301 Things A Bright Girl Can Do
My mum recently mailed me Three Hundred and One Things A Bright Girl Can Do. It's one of my favorite childhood artifacts, along with The Little White Horse and The Moomintroll books. And yes, I was kind of a prissy little girl.
The reason why I love THOTABGCC (published in 1911, at the tail end of the Edwardian era), is that there is a kind of sense of impending modernity about it, but it's still pretty quaint, and is kind of illuminating in terms of the knowledge a well-brought up young lady could reasonably be expected to have.
It has chapters on different sports (hockey, tennis etc), and a whole entire chapter on May Pole Dancing, which is less exciting than you might imagine. If you were a bright girl, you could also learn how to: make tents, grow flowers, sketch, paint in oils, do pyrography, study architecture, raise silkworms, tell fortunes, make a hammock, knit, crochet, sew, create the illusion of someone being cremated alive, do sign language, cut a bottle in two, play a series of very boring but elaborate parlor games, make toffee and fudge, decorate a church, and put on a theatrical production.
I guess all this only applies if you were a bright girl who was lucky enough not to have other commitments,
Another reason I love this book is the blatant snobbish editorializing; in the aforementioned May Pole chapter: 'it is a pity that the vulgar rubbish of the Cockney music-halls should prevail when excellent music is available'. In the hockey chapter: 'Girls who club together for the exercise alone and with no desire to show off will be able to keep expenses down'. In the Introduction: 'How gracefully and well does a woman ride a bicycle usually; how humpbacked and ungainly do most men appear on the same machine!'
Anyway, I guess I'm the third generation to own this book; there are no bright girls in the fourth generation, more's the pity, but I hold out hope for the fifth.
12 Comments:
I would love to learn with you! A handy skill for any Bright Girl to have in her arsenal. I fear the book might proscribe generous doses of laudanum provided to the audience before the demonstration, in order to put them in a state of extreme suggestibility.

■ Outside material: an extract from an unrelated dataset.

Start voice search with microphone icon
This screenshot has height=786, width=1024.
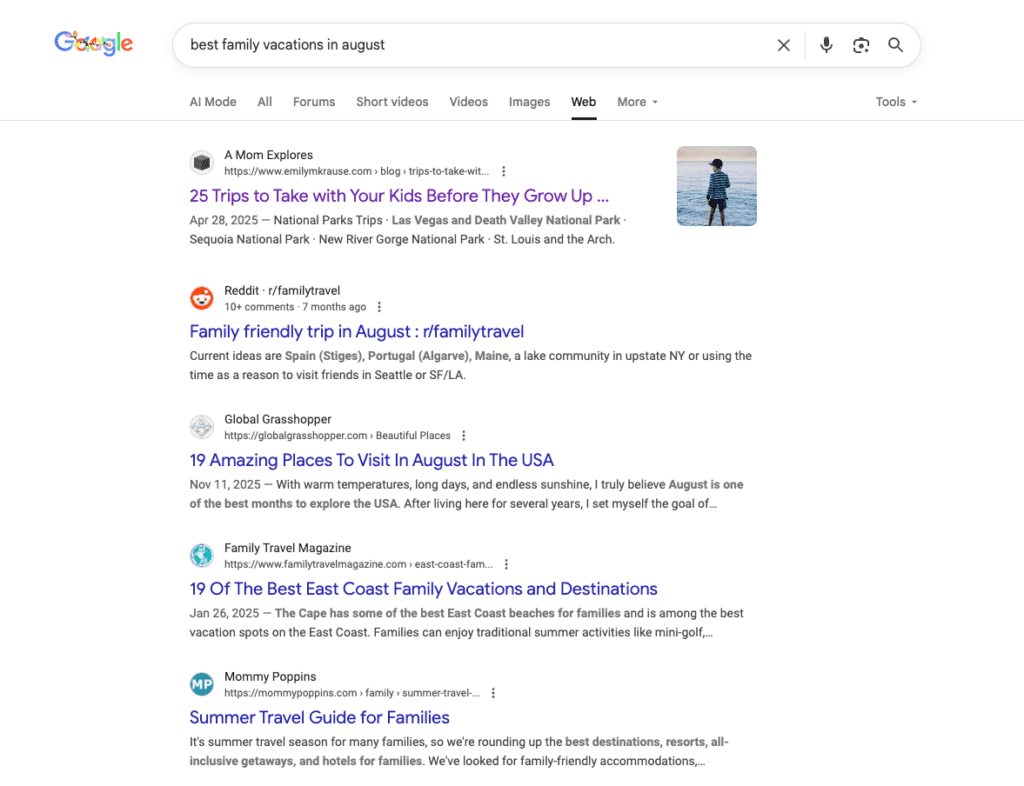click(x=826, y=45)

Moomins! I read a few of those books as a lad. When I wasn't studying pyrography or raising silkworms.
Okay, so why isn't Blogger linking to my page when I choose the "other" identity? What, is Blogger afraid to link directly without making you go through my stupid "Blogger profile page"?
I'm sorry, Marianne. I'm upset with Blogger, not you.
No, Fuck You Jerry.
Jerry, you'll be happy to know Blogger has been severely spanked and sent to bed with no supper.
And I've decided that the cremated alive illusion should be performed on Blogger. He cried a bit when I told him that.
My verification word is babyks - really!
yeah, if you were a maid or a prostitute, you probably wouldn't have the leisure time to cut bottles in half (how?), study architecture, or even raise a few silkworms.
(fewbub)
BTW Jerry, were the Moomintroll books not the trippiest books ever? The sandlion and Snufkin and The Snork?
Did you have hippy parents or something?
Those Moomintroll books sound like they might have been the inspiration for H. R. Pufnstuf. Now thatp was some trippy-ass shit.
Excuse the "p" after my italicized word. Fuck you Blogger! I am not drunk!!
why is minty such a poor speller?
p.s. wouldn't it be cool to re-publish 301 things a bright girl can do. let''s start a vintage publishing house.
I just think Minty doesn't give a flying fuck about that stuff. Virgo my ass.
I kind of want to do a 'Julia and Julia' thing with 301 Things and do everything in the book and blog about it.
OMG, that's a brilliant idea! seriously! you should do it!